Noch weiß keiner, wie hoch die Belastungen sein werden
Was wird unter diesen Umständen aus dem Haushaltssanierungsprozess, dem sich auch die Stadt Dorsten unterziehen musste? 2020 ist das letzte Jahr des Stärkungspaktes Stadtfinanzen des Landes, der dem alleinigen Zweck diente, überschuldete Städte und Gemeinden wieder zu einer geordneten Haushaltslage zurückzuführen. Ab 2021 sollten sie wieder in der Lage sein, den Ausgleich ihres Haushalts ohne Finanzhilfe des Landes hinzubekommen. Dorsten schien das zu schaffen: Für 2020 und 2021 legte die Verwaltung einen Doppelhaushalts vor, der für beide Jahre kleine Überschüsse ausweist. Da ahnte man noch nichts von Corona.

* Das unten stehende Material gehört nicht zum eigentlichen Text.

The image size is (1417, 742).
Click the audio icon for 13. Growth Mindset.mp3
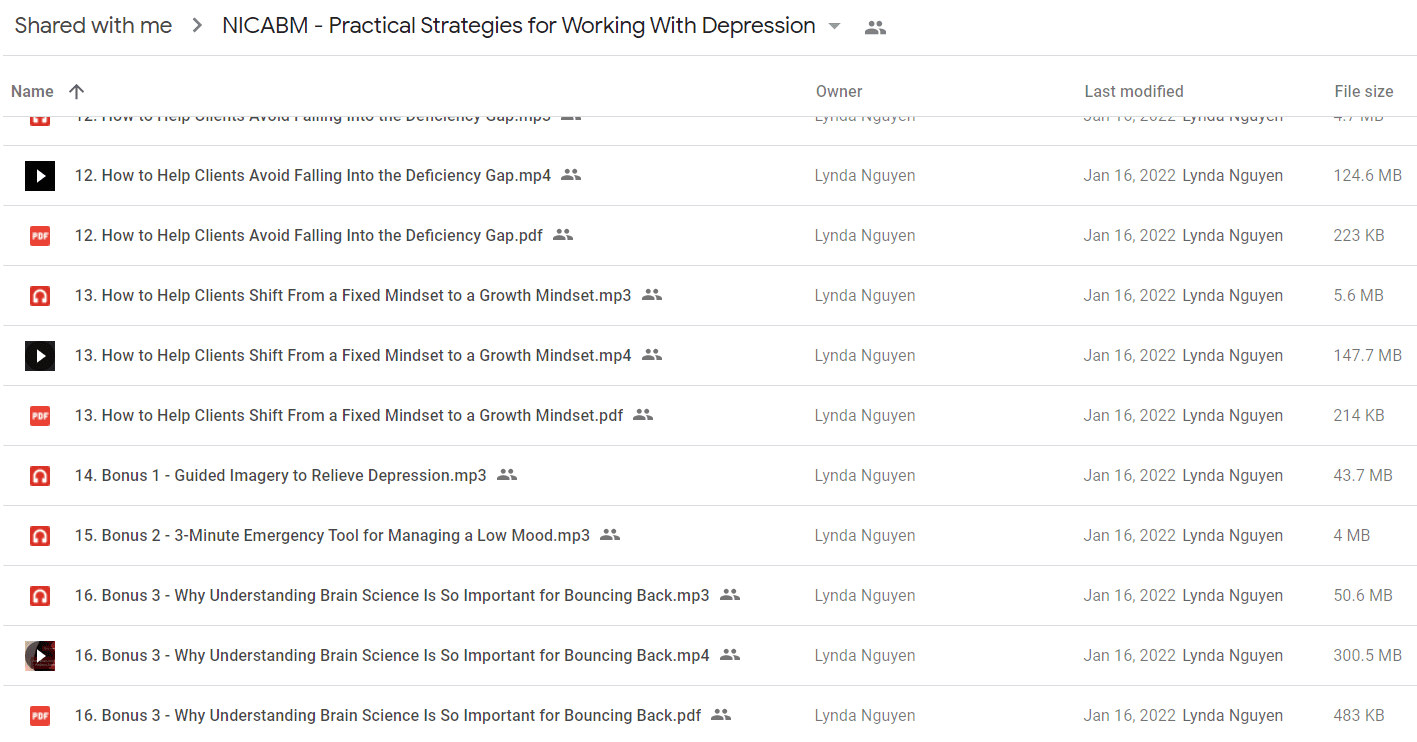(x=40, y=296)
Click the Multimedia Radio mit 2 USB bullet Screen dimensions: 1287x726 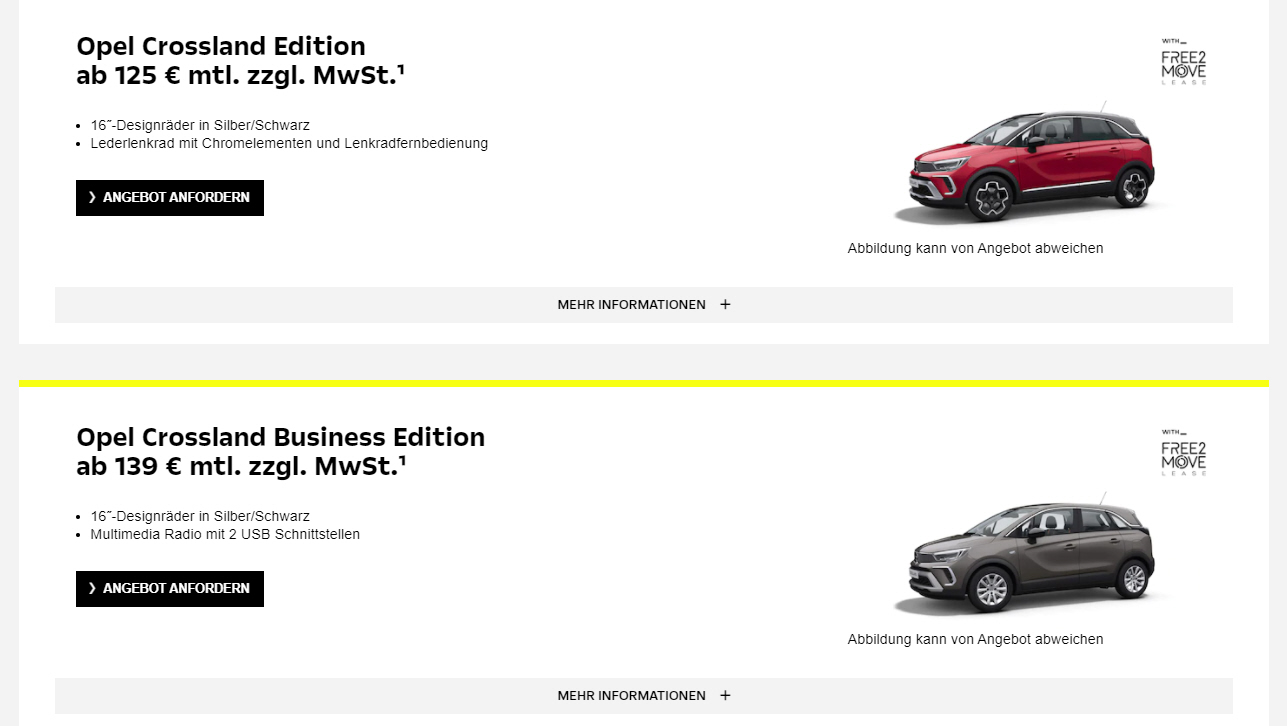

Gemessen an den satten Überschüssen der Vorjahre sollte die Haushaltsplanung ausreichend Spielraum enthalten, um Einnahmenrückgänge und gegebenenfalls Ausgabensteigerungen in einem begrenzten Ausmaß zu verkraften, ohne gleich in die Verlustzone zu geraten. Aber niemand weiß, wie hoch die Belastungen am Ende ausfallen.
Hilfsprogramme zur Abmilderung der Krise sind kreditfinanziert
Die Corona-Krise wird zur Zäsur für die Haushaltsentwicklung aller öffentlichen Hände, auch für die Stadt Dorsten. Die Zeiten, in denen die Stadt zugeschüttet wurde mit Steuereinnahmen und Fördergeldern, gehen zu Ende. Eine Rückkehr zu dem schier unverwüstlichen Wachstum der vergangenen Jahre erwartet niemand. Mehr noch: Bund und Länder, die die klammen Gemeinden in den vergangenen Jahren mit viel Geld unterstützt haben, gehen aus der Corona-Krise geschwächt hervor. Von Bundesfinanzminister Olaf Scholz stammt die Äußerung, die Bundesrepublik habe in den vergangenen Jahren gut gewirtschaftet und könne sich die großzügigen Hilfeprogramme anders als die südeuropäischen Staaten leisten. Das war aber keineswegs so zu verstehen, als könnten Bund und Länder das Geld vom Sparkonto nehmen. Es bedeutete lediglich, dass man neue Schulden aufnehmen kann, ohne befürchten zu müssen, dass die Zinssätze steigen. Fakt ist: Alle staatlichen Hilfsprogramme zur Abmilderung der Folgen der Corona-Krise sind kreditfinanziert. Die Verschuldung wird steigen. Das gilt auch für das Land Nordrhein-Westfalen. Die Spendierlaune gegenüber den Städten wird nicht dieselbe sein wie vor der Krise.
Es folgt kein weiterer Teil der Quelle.